▶ [What you should do] Transcribe only what runs from the line containing "Task: Click the" through the final line below, exactly, and leave every picture out.

*** Supplied material ***

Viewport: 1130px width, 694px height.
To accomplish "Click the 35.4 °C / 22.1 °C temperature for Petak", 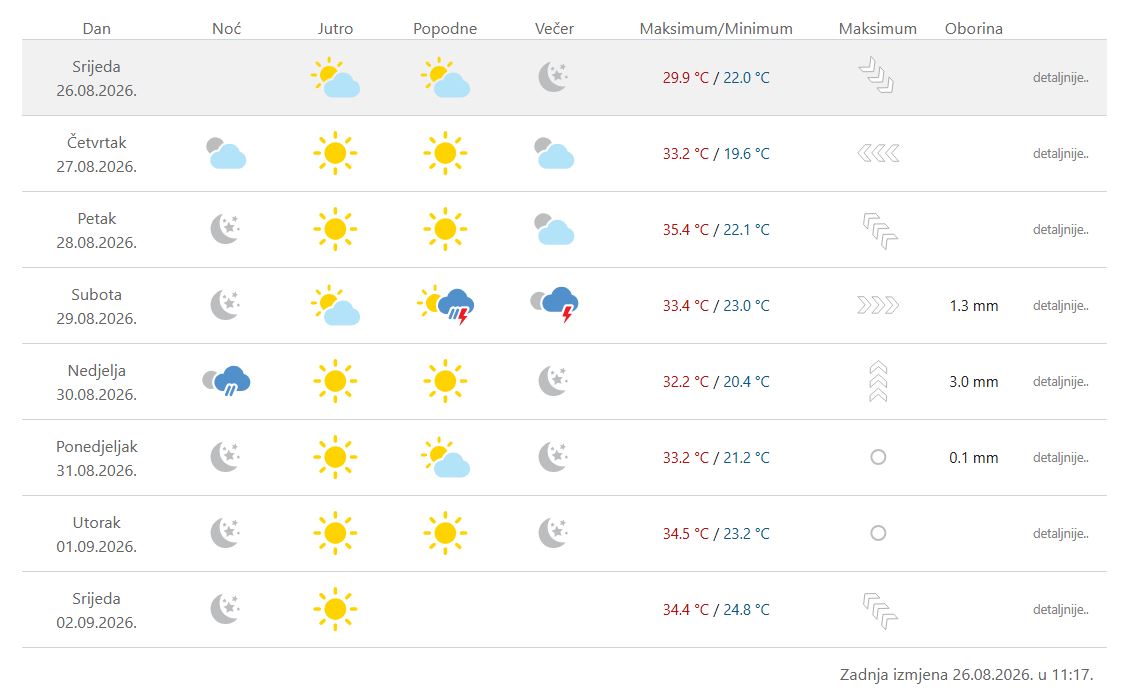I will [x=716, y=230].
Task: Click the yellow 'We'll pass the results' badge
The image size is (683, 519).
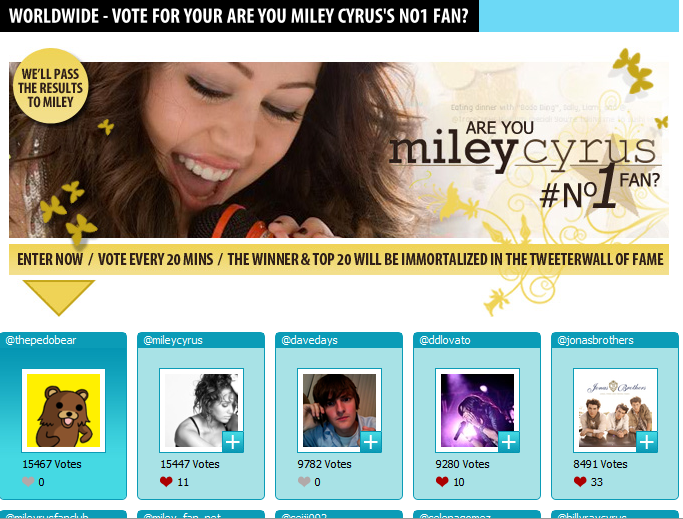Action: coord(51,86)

*** End of Supplied material ***

▶ [Solution below]
Task: Click the yellow 'We'll pass the results' badge
The image size is (683, 519).
Action: coord(51,86)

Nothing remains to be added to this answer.